Mars Defends: The Red Solstice
Martian Kickstarter
The Red Solstice is currently heading to the mid-point of a fairly solid Kickstarter campaign but I predict great things for the future. It's an eight player coop squad shooter based on a Warcraft mod called Night Of The Dead and one may be the only game in existence to jettison zombies rather than cramming in as many as possible like the deranged operator of a bilious battery farm. It's the Warcraft origins that caught my attention though - by 2021, will people be travelling around the world to play The Red Solstice in enormous tournaments, larger and more cash-corrupted than the FIFA Pepsi Gazprom World Cup? Stranger things draw a crowd.
A demo is available right now but for those of you who don't have the time or inclination to try that, or to watch the video above, here are the basics.
Players choose from a selection of eight classes and work together to survive an onslaught of Martian monstrosities on maps with randomised features. Those features include enemy and item placement, and during the first phase of a mission, the team will be looking to gather equipment and set up defences. And then, in the second phase, the defending begins as the swarms of enemies become increasingly lethal. The final phase is evacuation, presumably followed by an unseen retirement phase that mostly involves tea and biscuits.

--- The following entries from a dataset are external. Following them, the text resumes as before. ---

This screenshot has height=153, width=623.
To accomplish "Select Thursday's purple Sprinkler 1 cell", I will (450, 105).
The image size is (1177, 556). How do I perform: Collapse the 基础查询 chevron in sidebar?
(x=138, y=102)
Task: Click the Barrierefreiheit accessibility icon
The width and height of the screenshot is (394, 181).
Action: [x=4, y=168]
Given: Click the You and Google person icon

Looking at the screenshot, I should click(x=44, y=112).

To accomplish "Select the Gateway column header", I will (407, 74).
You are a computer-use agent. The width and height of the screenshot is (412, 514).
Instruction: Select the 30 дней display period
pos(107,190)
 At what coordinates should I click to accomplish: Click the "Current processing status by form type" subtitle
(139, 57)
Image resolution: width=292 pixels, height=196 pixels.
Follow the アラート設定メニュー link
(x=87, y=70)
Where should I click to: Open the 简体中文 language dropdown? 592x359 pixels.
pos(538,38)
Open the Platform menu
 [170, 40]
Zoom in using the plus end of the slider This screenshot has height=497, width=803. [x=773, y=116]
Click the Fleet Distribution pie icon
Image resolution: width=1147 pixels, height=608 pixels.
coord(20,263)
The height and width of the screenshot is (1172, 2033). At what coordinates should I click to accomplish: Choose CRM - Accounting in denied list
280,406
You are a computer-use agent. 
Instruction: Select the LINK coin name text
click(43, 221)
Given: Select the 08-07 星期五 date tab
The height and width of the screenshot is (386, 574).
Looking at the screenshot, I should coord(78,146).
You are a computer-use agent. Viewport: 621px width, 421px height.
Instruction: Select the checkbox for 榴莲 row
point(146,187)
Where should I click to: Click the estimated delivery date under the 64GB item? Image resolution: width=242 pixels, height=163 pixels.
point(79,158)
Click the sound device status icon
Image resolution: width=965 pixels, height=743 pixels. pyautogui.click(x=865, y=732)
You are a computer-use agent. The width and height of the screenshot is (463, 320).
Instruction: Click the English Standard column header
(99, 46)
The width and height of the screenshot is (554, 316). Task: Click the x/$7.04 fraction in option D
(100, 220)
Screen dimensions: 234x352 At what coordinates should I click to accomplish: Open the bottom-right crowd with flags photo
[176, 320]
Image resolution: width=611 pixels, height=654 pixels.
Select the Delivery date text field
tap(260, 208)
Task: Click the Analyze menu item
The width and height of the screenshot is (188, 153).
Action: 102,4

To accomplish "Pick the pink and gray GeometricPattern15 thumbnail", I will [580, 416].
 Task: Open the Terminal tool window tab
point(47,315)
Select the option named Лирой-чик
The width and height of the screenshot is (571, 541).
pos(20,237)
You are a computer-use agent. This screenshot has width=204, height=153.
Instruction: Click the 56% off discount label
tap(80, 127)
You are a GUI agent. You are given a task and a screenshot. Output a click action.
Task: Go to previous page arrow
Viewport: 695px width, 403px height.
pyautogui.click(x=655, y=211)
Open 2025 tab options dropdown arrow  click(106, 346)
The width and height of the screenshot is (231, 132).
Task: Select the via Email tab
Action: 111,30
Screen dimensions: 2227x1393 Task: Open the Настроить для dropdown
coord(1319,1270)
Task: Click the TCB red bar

A singleplayer mode is possible but only if the $100,000 stretch goal is unlocked. That seems unlikely, given that only $15,000 of the base $50,000 target has been reached with under three weeks of the campaign left. I also doubt whether most of the people interested in the game are particularly excited by the idea of a solo storyline, given that many are probably migrating from the mod. Having been ignorant of its existence until around half an hour ago, the closest point of comparison that springs into my mind is a bout of cooperative Killing Floor, which has a vaguely similar feel, with its grungy flesh-beasts and B-movie values.
'B-movie', incidentally, is almost always a positive quality when it's associated with my witterings. To mix the language of gaming and cinema, I enjoy everything from AAA to B and beyond - the letters can be descriptive but they are not grades.